[About this exercise] Repeat word for word the line with "Image resolution: width=674" and every line after it until the records below run out.

[Records provided]
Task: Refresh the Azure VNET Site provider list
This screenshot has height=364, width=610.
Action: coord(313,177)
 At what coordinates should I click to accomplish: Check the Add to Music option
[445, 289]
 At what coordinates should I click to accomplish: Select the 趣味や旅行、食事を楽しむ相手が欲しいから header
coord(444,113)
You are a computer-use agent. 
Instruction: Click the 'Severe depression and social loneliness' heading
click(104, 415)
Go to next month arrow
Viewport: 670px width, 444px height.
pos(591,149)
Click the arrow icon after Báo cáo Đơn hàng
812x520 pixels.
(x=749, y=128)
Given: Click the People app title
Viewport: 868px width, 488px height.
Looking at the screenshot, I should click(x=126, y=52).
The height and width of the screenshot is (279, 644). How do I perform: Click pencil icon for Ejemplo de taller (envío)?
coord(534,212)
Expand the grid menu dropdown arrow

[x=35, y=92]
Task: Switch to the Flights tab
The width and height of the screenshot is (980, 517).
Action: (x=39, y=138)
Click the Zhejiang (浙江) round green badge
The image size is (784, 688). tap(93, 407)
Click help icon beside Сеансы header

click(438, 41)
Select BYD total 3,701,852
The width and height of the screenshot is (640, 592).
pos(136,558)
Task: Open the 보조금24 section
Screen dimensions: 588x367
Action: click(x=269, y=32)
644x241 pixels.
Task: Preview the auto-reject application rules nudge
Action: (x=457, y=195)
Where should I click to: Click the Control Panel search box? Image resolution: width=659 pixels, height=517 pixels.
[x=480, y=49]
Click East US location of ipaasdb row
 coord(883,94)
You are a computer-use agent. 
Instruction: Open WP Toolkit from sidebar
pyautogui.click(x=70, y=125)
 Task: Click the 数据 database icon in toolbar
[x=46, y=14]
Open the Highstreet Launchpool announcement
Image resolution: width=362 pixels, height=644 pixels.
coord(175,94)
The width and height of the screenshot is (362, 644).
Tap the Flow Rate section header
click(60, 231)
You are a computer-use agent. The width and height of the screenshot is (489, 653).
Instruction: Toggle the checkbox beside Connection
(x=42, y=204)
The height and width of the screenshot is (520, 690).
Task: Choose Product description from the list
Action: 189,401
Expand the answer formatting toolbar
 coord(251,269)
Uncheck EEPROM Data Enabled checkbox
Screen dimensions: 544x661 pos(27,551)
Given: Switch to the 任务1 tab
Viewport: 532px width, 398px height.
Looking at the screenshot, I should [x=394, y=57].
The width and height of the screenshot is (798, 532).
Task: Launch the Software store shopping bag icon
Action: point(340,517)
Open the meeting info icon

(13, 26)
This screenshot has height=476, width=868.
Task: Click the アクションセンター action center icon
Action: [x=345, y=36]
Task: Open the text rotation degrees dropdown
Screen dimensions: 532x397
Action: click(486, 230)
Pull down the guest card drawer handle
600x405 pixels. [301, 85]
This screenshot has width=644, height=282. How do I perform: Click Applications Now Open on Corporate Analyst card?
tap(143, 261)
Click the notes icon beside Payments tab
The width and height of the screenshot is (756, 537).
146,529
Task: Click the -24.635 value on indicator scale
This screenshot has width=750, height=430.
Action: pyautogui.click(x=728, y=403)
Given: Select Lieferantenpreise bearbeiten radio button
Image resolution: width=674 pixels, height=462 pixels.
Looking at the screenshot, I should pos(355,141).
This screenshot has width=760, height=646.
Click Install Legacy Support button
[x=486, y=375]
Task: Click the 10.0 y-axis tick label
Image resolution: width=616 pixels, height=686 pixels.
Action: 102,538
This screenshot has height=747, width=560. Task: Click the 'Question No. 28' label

[Expected answer]
Image resolution: width=674 pixels, height=462 pixels.
Looking at the screenshot, I should pos(355,141).
This screenshot has width=760, height=646.
Click Install Legacy Support button
[x=486, y=375]
Task: Click the 10.0 y-axis tick label
Image resolution: width=616 pixels, height=686 pixels.
Action: 102,538
This screenshot has height=747, width=560. Task: Click the 'Question No. 28' label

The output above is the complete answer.